Just as it looked like Sir Anthony Mann’s High Court judgement in the Emotional Perception AI case would be the last most recent word on software patenting in the UK, with the statutory guidance being rewritten to match, the UK Intellectual Property Office (UK IPO) have turned on their heels and muttered “just one more thing…”
As reported in our previous bulletin just under a month ago, the previously relatively settled UK patent law on the patentability of AI inventions implementable in hardware and software was overturned by an England and Wales High Court decision.

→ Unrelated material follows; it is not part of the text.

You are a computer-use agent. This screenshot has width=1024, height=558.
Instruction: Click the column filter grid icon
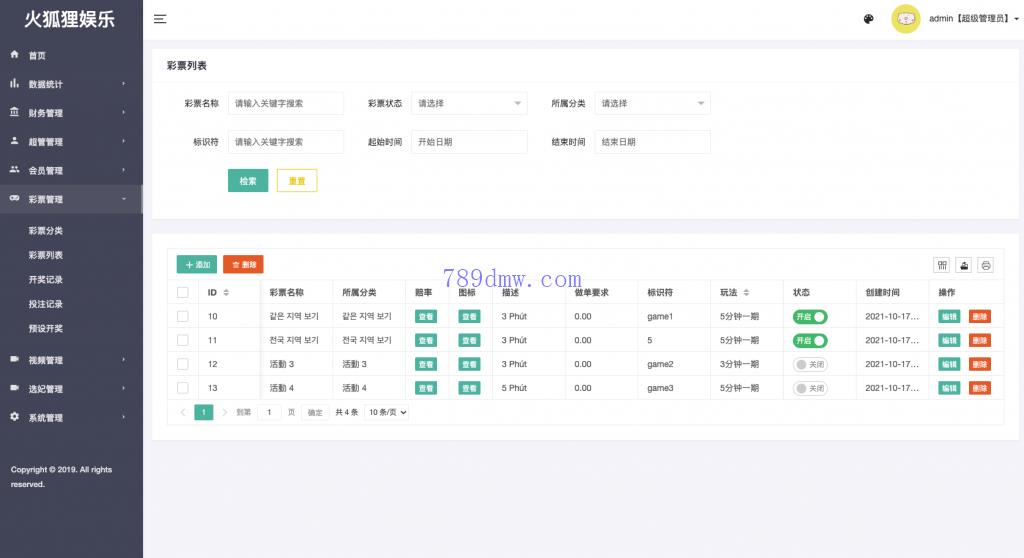[x=941, y=265]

In this decision, Sir Anthony Mann found that the UK Intellectual Property Office (UK IPO) had erred in refusing to grant a patent application directed to Emotional Perception AI Limited’s suggestion engine (for providing recommendations for music, images, or the like). One of the key aspects of the decision was whether the claimed artificial neural network should be considered to be a ‘program for a computer as such’ (and therefore unable to support patentability), or whether it should instead be considered to produce a further technical effect beyond simply being a ‘program for a computer as such’ (and therefore, in principle, be patentable). As many patentees will know, when prosecuting UK patent applications for AI inventions, convincing a UK IPO examiner that the invention is not merely ‘a program for a computer as such’ is often a significant requirement in the route to obtaining grant of a patent.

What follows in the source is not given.